With those parcels coming back into production, we count 11 working farms on eight properties across the state — from Sequim to Walla Walla. All of them are producing organic food for CSA customers, farmers markets and stands, restaurants and retail markets.

The network effect

In 2011 PCC Farmland Trust adopted a new strategy, considering how to get — with limited resources — the biggest impact with each acquisition. Instead of preserving isolated properties, what if we prioritized specific areas?

Geographic focus became a strategic pillar, and the trust chose the Orting Valley and the Snoqualmie River Valley as two “agricultural corridors” warranting special attention. The preservation of Jubilee Farm in partnership with King County, and Reise Farm with Pierce County, means the trust has preserved two farm properties in each of its focus areas.

With more farmers working contiguous or nearby parcels, it should improve chances for building critical local infrastructure and market outlets. It also should lead to more opportunities for mentoring and knowledge sharing, and better conditions for local government support on zoning and related issues.

To test those assumptions, PCC Farmland Trust has joined with the Trust for Public Land to sponsor an analysis of farmland conservation metrics for an area of the Puyallup Valley. It will include both of our current Orting properties. Over time, the analysis will help determine if there are network effects in building an agricultural corridor. It also could help discover at what point — how many farms and acres, for example — those effects begin to kick in. We’ll want to know, can we take what we’ve learned and apply it to other areas of Washington?

Organic mission

Similar studies have been done in other areas of the country, but only for non-organically farmed land. PCC Farmland Trust is the only organic farmland trust in the nation. It is pioneering a new vision with every new easement.

In late September/early October, I attended the national Land Trust Alliance Rally in Salt Lake City, where there were about 1,600 other land conservation professionals from across the country. It became clear in conversations just how cutting-edge PCC Farmland Trust is, and how other trusts are watching it.
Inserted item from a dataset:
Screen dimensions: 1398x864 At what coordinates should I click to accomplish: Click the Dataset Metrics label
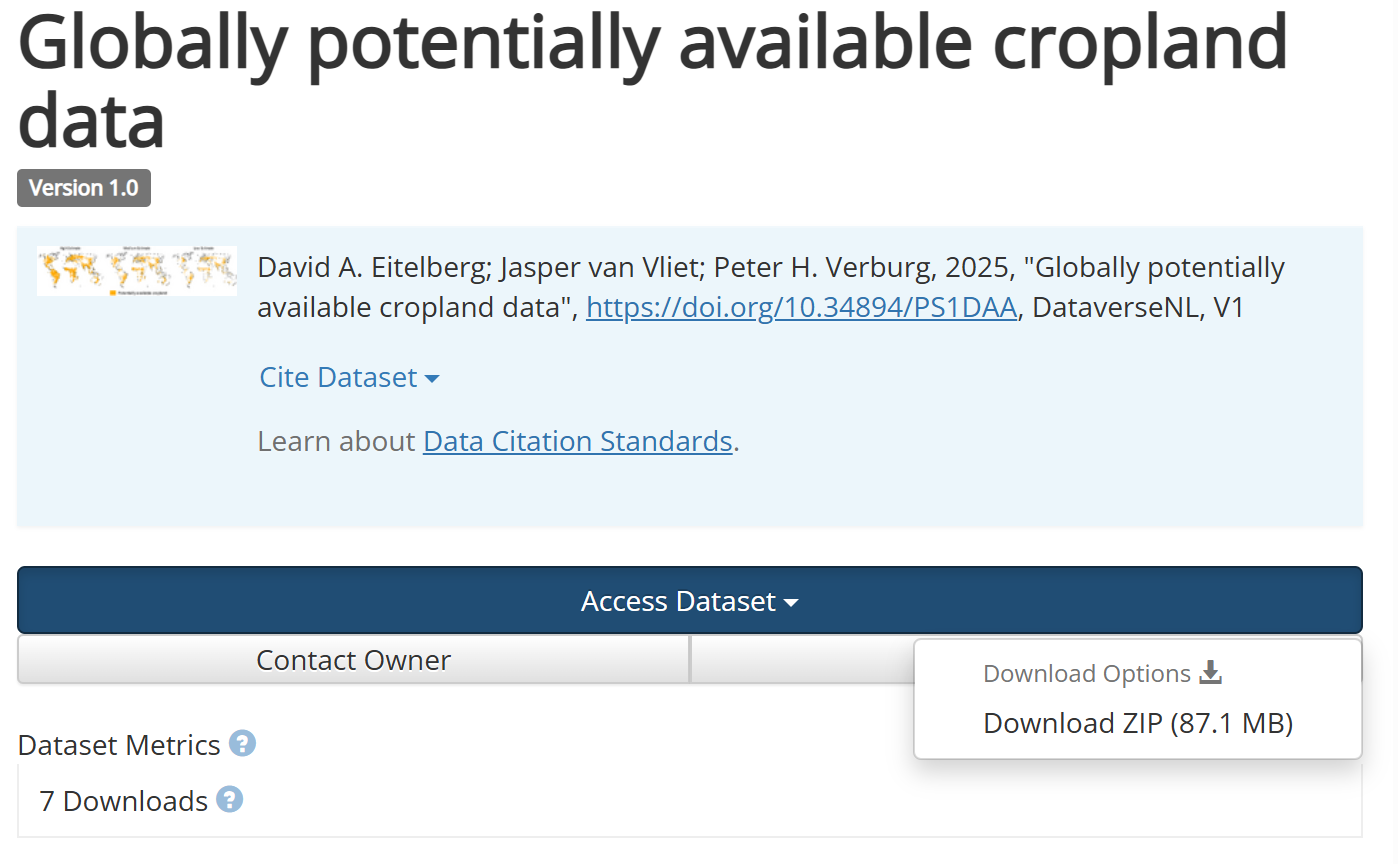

You can walk the farms preserved and see the Farmland Trust’s mission coming to literal fruition. The results of the analysis, due late this month, will help the trust transition from preserving individual farms to fostering healthy, sustainable farming communities and economies. Maybe it also will help other groups follow this model in other parts of the country.

Rick VanderKnyff is vice president of the PCC Farmland Trust board of directors.